* _What this task involves_: Rewrite the listing below, substituting "interface agent" for every occurrence of "GUI agent" and leaving everything else unchanged.

======== Records ========

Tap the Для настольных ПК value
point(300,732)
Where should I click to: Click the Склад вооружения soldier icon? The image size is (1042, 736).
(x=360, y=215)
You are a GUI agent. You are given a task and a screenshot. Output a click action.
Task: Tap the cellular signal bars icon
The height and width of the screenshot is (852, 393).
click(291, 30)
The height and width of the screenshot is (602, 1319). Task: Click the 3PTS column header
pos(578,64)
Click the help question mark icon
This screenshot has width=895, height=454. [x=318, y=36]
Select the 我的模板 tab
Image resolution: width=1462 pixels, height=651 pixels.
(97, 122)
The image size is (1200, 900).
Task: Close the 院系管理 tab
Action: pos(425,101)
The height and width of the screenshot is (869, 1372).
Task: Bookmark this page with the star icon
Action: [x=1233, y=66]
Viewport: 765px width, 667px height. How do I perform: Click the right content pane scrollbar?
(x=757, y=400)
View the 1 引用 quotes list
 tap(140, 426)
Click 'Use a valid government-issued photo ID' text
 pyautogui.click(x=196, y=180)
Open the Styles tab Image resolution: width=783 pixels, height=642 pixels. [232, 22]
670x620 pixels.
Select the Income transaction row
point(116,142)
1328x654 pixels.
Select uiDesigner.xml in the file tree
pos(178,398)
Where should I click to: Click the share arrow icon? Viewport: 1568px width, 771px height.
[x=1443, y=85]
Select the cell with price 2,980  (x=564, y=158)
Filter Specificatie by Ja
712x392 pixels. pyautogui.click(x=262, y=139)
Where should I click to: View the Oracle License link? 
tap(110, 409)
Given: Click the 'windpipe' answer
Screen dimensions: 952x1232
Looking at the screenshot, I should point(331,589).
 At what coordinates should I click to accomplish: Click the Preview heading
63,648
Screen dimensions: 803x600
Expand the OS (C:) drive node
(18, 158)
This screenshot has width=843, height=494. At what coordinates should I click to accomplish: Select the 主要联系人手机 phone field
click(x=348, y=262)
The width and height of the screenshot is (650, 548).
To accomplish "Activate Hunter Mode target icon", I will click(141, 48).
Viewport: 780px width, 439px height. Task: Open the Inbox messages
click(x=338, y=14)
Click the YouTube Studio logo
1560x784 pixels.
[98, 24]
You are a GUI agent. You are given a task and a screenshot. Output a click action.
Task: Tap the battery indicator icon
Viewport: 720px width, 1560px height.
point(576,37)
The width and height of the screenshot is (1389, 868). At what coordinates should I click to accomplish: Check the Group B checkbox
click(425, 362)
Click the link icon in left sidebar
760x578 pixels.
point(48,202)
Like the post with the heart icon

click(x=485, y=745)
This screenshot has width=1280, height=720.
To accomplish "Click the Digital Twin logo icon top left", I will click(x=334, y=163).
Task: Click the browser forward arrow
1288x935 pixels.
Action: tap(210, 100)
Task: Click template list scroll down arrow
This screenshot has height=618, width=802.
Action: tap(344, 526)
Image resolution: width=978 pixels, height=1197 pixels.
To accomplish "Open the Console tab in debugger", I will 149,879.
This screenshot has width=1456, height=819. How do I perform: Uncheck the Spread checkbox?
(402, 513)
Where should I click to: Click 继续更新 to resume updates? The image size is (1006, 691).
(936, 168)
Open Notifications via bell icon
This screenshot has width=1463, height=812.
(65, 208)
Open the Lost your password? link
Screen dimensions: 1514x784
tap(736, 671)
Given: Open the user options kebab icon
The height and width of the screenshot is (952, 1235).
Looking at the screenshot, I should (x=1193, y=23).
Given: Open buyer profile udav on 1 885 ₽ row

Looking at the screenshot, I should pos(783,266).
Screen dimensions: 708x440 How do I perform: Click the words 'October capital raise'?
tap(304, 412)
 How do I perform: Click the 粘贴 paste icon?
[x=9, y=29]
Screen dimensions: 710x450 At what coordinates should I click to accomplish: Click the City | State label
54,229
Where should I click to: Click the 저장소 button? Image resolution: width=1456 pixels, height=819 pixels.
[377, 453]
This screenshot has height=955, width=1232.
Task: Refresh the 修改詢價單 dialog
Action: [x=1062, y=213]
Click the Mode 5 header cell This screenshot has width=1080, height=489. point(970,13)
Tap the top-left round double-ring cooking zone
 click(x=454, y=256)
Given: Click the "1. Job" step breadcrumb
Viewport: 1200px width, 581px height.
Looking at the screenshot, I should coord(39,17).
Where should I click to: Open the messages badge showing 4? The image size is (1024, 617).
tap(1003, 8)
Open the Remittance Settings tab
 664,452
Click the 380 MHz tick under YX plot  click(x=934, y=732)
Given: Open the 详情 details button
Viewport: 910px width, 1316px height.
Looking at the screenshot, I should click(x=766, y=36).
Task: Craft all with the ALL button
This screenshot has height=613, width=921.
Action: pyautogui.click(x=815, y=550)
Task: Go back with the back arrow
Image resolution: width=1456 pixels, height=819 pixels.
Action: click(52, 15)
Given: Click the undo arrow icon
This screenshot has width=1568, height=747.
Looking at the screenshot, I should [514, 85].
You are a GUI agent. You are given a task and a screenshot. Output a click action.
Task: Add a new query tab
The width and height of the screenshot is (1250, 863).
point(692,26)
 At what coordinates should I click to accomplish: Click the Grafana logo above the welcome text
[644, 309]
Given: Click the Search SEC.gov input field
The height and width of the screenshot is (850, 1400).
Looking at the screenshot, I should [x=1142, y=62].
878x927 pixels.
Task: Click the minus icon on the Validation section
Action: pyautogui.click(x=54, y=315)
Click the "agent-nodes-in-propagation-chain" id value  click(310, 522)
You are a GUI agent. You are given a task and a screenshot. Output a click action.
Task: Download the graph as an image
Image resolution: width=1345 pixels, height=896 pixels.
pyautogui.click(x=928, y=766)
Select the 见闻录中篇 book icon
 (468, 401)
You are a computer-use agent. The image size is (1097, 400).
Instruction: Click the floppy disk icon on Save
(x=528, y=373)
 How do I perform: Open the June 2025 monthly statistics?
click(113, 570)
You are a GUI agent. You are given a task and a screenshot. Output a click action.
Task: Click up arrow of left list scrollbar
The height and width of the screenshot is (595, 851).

========

* _Task solution_:
Tap the Для настольных ПК value
point(300,732)
Where should I click to: Click the Склад вооружения soldier icon? The image size is (1042, 736).
(x=360, y=215)
You are a interface agent. You are given a task and a screenshot. Output a click action.
Task: Tap the cellular signal bars icon
The height and width of the screenshot is (852, 393).
click(291, 30)
The height and width of the screenshot is (602, 1319). Task: Click the 3PTS column header
pos(578,64)
Click the help question mark icon
This screenshot has width=895, height=454. [x=318, y=36]
Select the 我的模板 tab
Image resolution: width=1462 pixels, height=651 pixels.
(97, 122)
The image size is (1200, 900).
Task: Close the 院系管理 tab
Action: pos(425,101)
The height and width of the screenshot is (869, 1372).
Task: Bookmark this page with the star icon
Action: [x=1233, y=66]
Viewport: 765px width, 667px height. How do I perform: Click the right content pane scrollbar?
(x=757, y=400)
View the 1 引用 quotes list
 tap(140, 426)
Click 'Use a valid government-issued photo ID' text
 pyautogui.click(x=196, y=180)
Open the Styles tab Image resolution: width=783 pixels, height=642 pixels. [232, 22]
670x620 pixels.
Select the Income transaction row
point(116,142)
1328x654 pixels.
Select uiDesigner.xml in the file tree
pos(178,398)
Where should I click to: Click the share arrow icon? Viewport: 1568px width, 771px height.
[x=1443, y=85]
Select the cell with price 2,980  (x=564, y=158)
Filter Specificatie by Ja
712x392 pixels. pyautogui.click(x=262, y=139)
Where should I click to: View the Oracle License link? 
tap(110, 409)
Given: Click the 'windpipe' answer
Screen dimensions: 952x1232
Looking at the screenshot, I should point(331,589).
 At what coordinates should I click to accomplish: Click the Preview heading
63,648
Screen dimensions: 803x600
Expand the OS (C:) drive node
(18, 158)
This screenshot has width=843, height=494. At what coordinates should I click to accomplish: Select the 主要联系人手机 phone field
click(x=348, y=262)
The width and height of the screenshot is (650, 548).
To accomplish "Activate Hunter Mode target icon", I will click(141, 48).
Viewport: 780px width, 439px height. Task: Open the Inbox messages
click(x=338, y=14)
Click the YouTube Studio logo
1560x784 pixels.
[98, 24]
You are a interface agent. You are given a task and a screenshot. Output a click action.
Task: Tap the battery indicator icon
Viewport: 720px width, 1560px height.
point(576,37)
The width and height of the screenshot is (1389, 868). At what coordinates should I click to accomplish: Check the Group B checkbox
click(425, 362)
Click the link icon in left sidebar
760x578 pixels.
point(48,202)
Like the post with the heart icon

click(x=485, y=745)
This screenshot has width=1280, height=720.
To accomplish "Click the Digital Twin logo icon top left", I will click(x=334, y=163).
Task: Click the browser forward arrow
1288x935 pixels.
Action: tap(210, 100)
Task: Click template list scroll down arrow
This screenshot has height=618, width=802.
Action: tap(344, 526)
Image resolution: width=978 pixels, height=1197 pixels.
To accomplish "Open the Console tab in debugger", I will 149,879.
This screenshot has width=1456, height=819. How do I perform: Uncheck the Spread checkbox?
(402, 513)
Where should I click to: Click 继续更新 to resume updates? The image size is (1006, 691).
(936, 168)
Open Notifications via bell icon
This screenshot has width=1463, height=812.
(65, 208)
Open the Lost your password? link
Screen dimensions: 1514x784
tap(736, 671)
Given: Open the user options kebab icon
The height and width of the screenshot is (952, 1235).
Looking at the screenshot, I should (x=1193, y=23).
Given: Open buyer profile udav on 1 885 ₽ row

Looking at the screenshot, I should pos(783,266).
Screen dimensions: 708x440 How do I perform: Click the words 'October capital raise'?
tap(304, 412)
 How do I perform: Click the 粘贴 paste icon?
[x=9, y=29]
Screen dimensions: 710x450 At what coordinates should I click to accomplish: Click the City | State label
54,229
Where should I click to: Click the 저장소 button? Image resolution: width=1456 pixels, height=819 pixels.
[377, 453]
This screenshot has height=955, width=1232.
Task: Refresh the 修改詢價單 dialog
Action: [x=1062, y=213]
Click the Mode 5 header cell This screenshot has width=1080, height=489. point(970,13)
Tap the top-left round double-ring cooking zone
 click(x=454, y=256)
Given: Click the "1. Job" step breadcrumb
Viewport: 1200px width, 581px height.
Looking at the screenshot, I should coord(39,17).
Where should I click to: Open the messages badge showing 4? The image size is (1024, 617).
tap(1003, 8)
Open the Remittance Settings tab
 664,452
Click the 380 MHz tick under YX plot  click(x=934, y=732)
Given: Open the 详情 details button
Viewport: 910px width, 1316px height.
Looking at the screenshot, I should click(x=766, y=36).
Task: Craft all with the ALL button
This screenshot has height=613, width=921.
Action: pyautogui.click(x=815, y=550)
Task: Go back with the back arrow
Image resolution: width=1456 pixels, height=819 pixels.
Action: click(52, 15)
Given: Click the undo arrow icon
This screenshot has width=1568, height=747.
Looking at the screenshot, I should [514, 85].
You are a interface agent. You are given a task and a screenshot. Output a click action.
Task: Add a new query tab
The width and height of the screenshot is (1250, 863).
point(692,26)
 At what coordinates should I click to accomplish: Click the Grafana logo above the welcome text
[644, 309]
Given: Click the Search SEC.gov input field
The height and width of the screenshot is (850, 1400).
Looking at the screenshot, I should [x=1142, y=62].
878x927 pixels.
Task: Click the minus icon on the Validation section
Action: pyautogui.click(x=54, y=315)
Click the "agent-nodes-in-propagation-chain" id value  click(310, 522)
You are a interface agent. You are given a task and a screenshot. Output a click action.
Task: Download the graph as an image
Image resolution: width=1345 pixels, height=896 pixels.
pyautogui.click(x=928, y=766)
Select the 见闻录中篇 book icon
 (468, 401)
You are a computer-use agent. The image size is (1097, 400).
Instruction: Click the floppy disk icon on Save
(x=528, y=373)
 How do I perform: Open the June 2025 monthly statistics?
click(113, 570)
You are a interface agent. You are given a task and a screenshot. Output a click action.
Task: Click up arrow of left list scrollbar
The height and width of the screenshot is (595, 851).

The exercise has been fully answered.